Moore explained, “The Kansas Land Trust is dedicated to conserving natural ecosystems, farm and ranch lands, scenic open spaces, and to preserving outdoor recreational opportunities and the historic uses of land which are vital to maintain the quality of life and economic and environmental well-being of Kansans.”
“Private property owners who know and love their land can provide for its permanent stewardship in partnership with the Kansas Land Trust. Owners can preserve a single special feature on their land, define appropriate limitations on its development, or conserve an entire landscape,” Huettner detailed.
“Landowners or not, all are welcome to be important Kansas Land Trust participants. KLT thrives on the energy, expertise, skills, and contacts provided by members and volunteers.
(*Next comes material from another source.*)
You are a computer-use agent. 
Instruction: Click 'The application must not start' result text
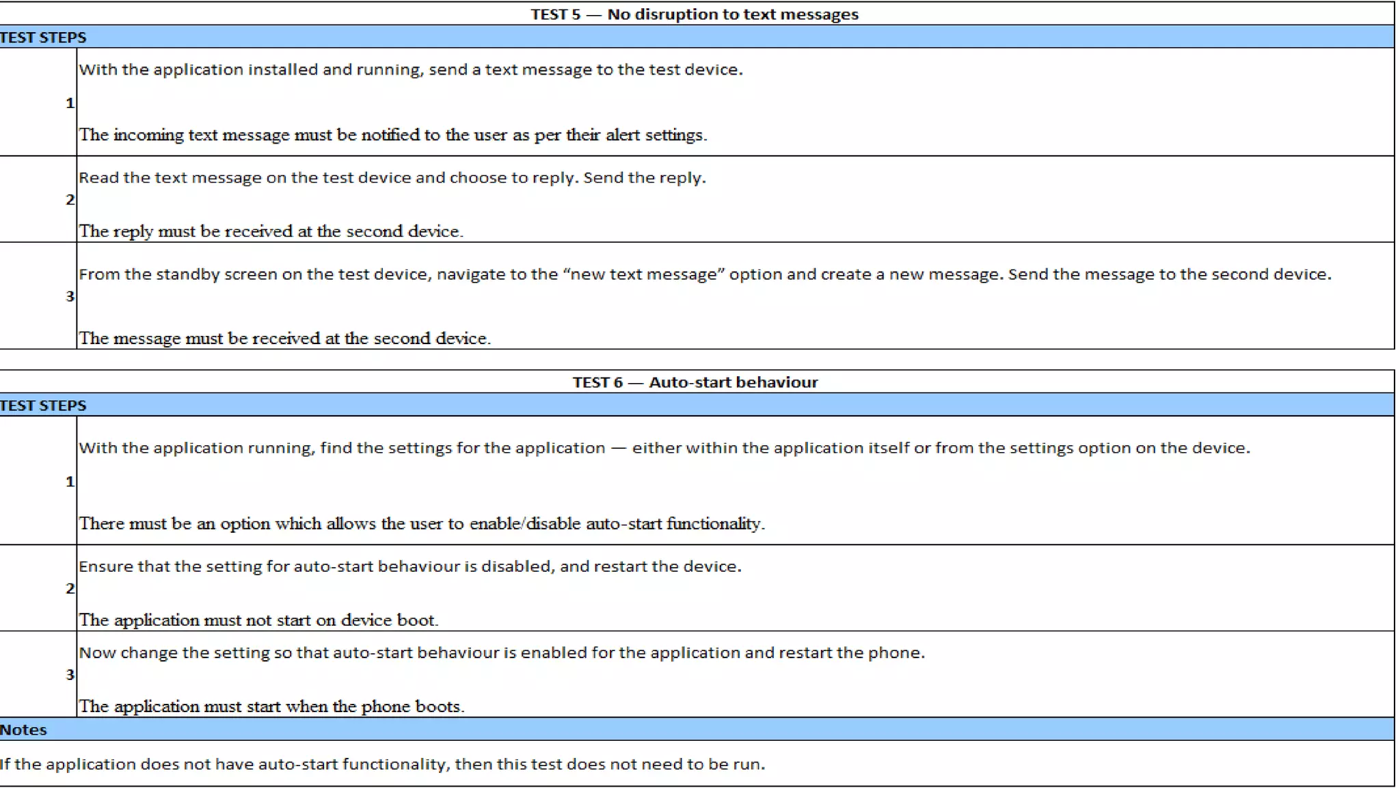click(x=258, y=620)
Contributions help cover the expenses of educating property owners, carrying out land protection efforts, and raising public awareness of KLT’s mission,” Moore continued.
“We protect Kansas lands by crafting a customized conservation agreement for each landowner. Once the conservation agreement is in place, KLT works to ensure that the lands we are protecting stay protected forever,” clarified Jerry Jost, KLT conservation director
The KLT also works with other conservation organizations to preserve large, contiguous tracts of land.
“A land trust is a private, nonprofit organization that conserves land by holding conservation easements on land or by purchasing land outright. KLT carefully examines each candidate property to ensure that the land being protected fits within the organization’s mission,” Jost related.
“The KLT 20th Anniversary Wildflower Walk, June 15, is free and open to the public. Families are encouraged to attend, and we recommend that attendees wear sturdy walking shoes, long pants, and a hat and also have insect repellent, sunscreen, and ample drinking water,” Huettner invited
“Bring the kids, bring the dads as it’s Father’s Day, have a native wildflower or two painted on your face, and pick up a free native plant for your garden,” welcomed Moore, who can be contacted concerning the walk, or additional information about the KLT, at 785-749-3297 or firstname.lastname@example.org
Directions from Lawrence: head two miles east of Lawrence on K-10, take the East 1900 Road exit (Douglas County. 1057), go south two miles and take a right (west) on North 1150 Road. Signs will guide the way from K-10.